In order to fulfil these requirements, it is essential that the flow speed and direction are measured exactly and the smoke flaps and smoke removal units reliable controlled. For this purpose a suitable sensoric system is needed such as for example the Vortex VAR TwinPipe sensor.

Ideal for Use in Tunnels

The VAR TwinPipe sensors do not possess any moveable parts. They are robust and unsusceptible to contamination. Moisture and dust only minimally affect the Höntzsch sensors so that many years of maintenance-free operation is assured. In addition the sensor not only registers air flows given extremely small flow speeds, it also displays the flow direction. In the event of fire this prevents the build-up of air flowing in the wrong direction – something that can be catastrophic.

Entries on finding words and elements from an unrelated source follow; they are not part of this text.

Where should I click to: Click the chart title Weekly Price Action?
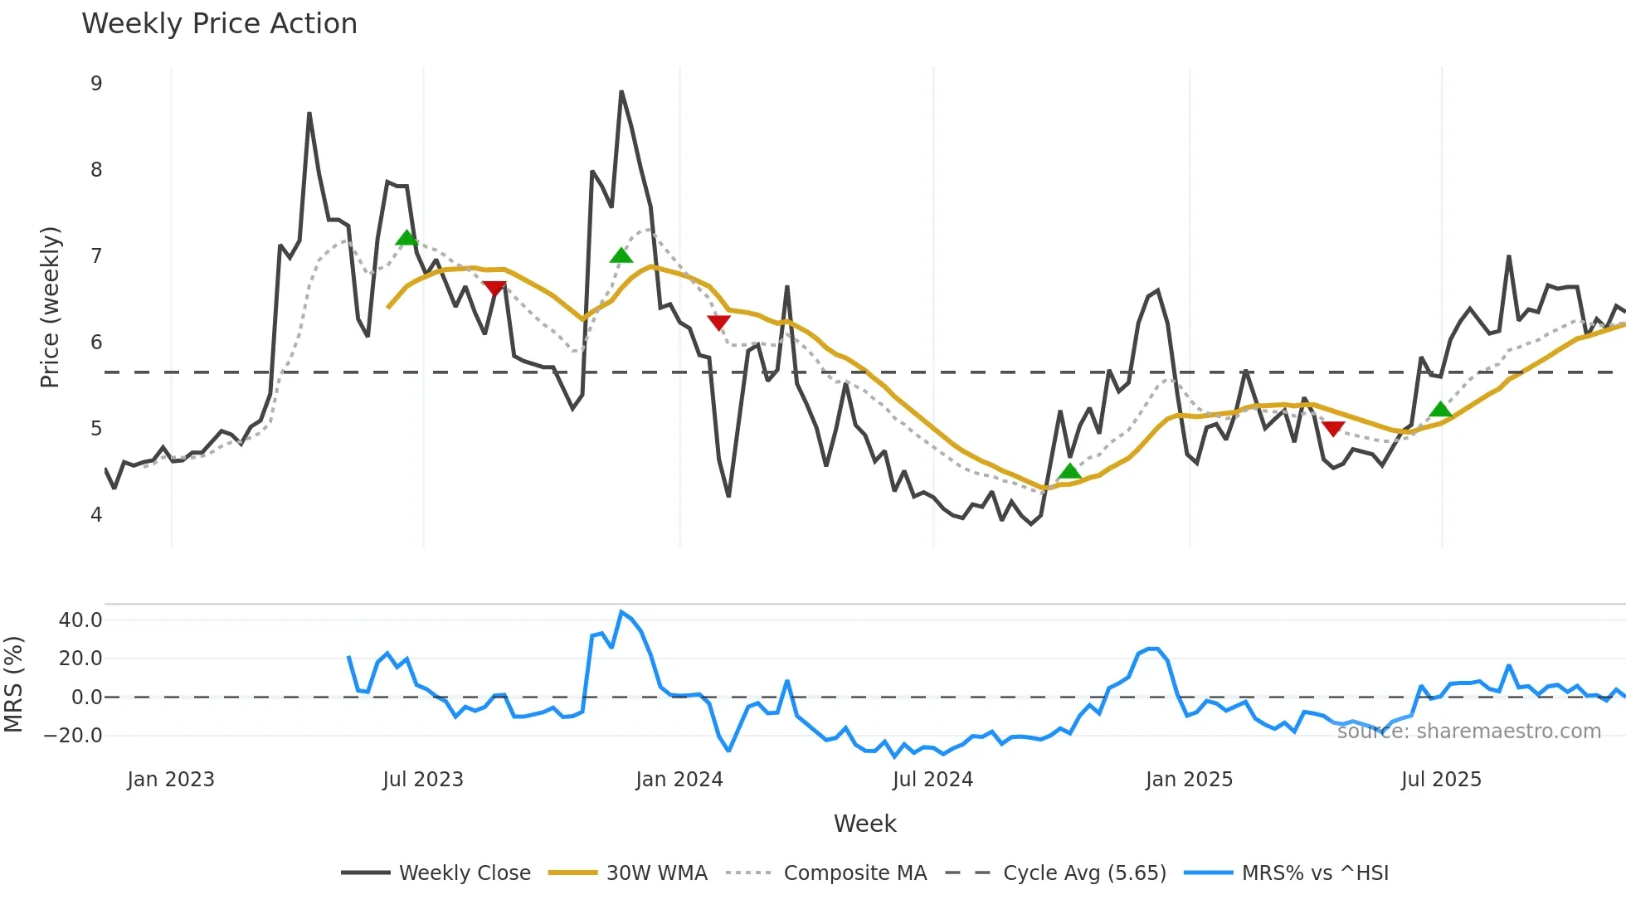click(219, 24)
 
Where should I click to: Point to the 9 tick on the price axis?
click(96, 83)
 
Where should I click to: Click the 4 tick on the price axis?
click(96, 514)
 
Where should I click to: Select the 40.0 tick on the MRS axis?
click(80, 620)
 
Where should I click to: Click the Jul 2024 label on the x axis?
click(932, 780)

The measuring range for air/gases lies between ±0.4 to ±25 m/s. The sensors comply with IP68 and are highly suitable for installation in tunnels: the sensor housing and the twin pipe consist of stainless steel, further materials coming into contact with media are ceramic; then there are sealing parts made of silicon. The connection housing with integrated measuring transducer is made of aluminium and furthermore is protected against corrosion. It corresponds to IP67 and requires a 24 VDC supply. The measurement system possesses a 4–20  mA current output and a max. 300  mA relay out-put. The VAR TwinPipes are temperature-resistant from –40°  C to +80°  C in continuous operation. With a length of only approx. 500  mm for the twin pipe and 240 x 120 x 100  mm (L/B/H) for the connection casing with integrated measuring transducer, the compact measurement system can easily be accommodated in the tunnel tubes.

The size of the TwinPipes particularly appealed to the SNCB, or to be more precise to Infrabel as the company responsible for the Belgian rail infrastructure. After all, the space required for extending the station was restricted. Underground track connections were built at various levels. These included the 1,200  m long twin-track tunnel catering for trains travelling up to 90  km/h, which underpasses Antwerp Central Station thus saving passengers time through obviating the need to uncouple the engines for those en route from Brussels to Amsterdam that has been required up till now. Furthermore the Vortex sensors save Belgian rail the risk of the fire protection safety system breaking down. Trains pass through the tunnel with a relatively low clearance height thus causing considerable impact at the measurement point. The TwinPipe Vortex sensors, which measure via ultrasound, are capable of withstanding these operating conditions.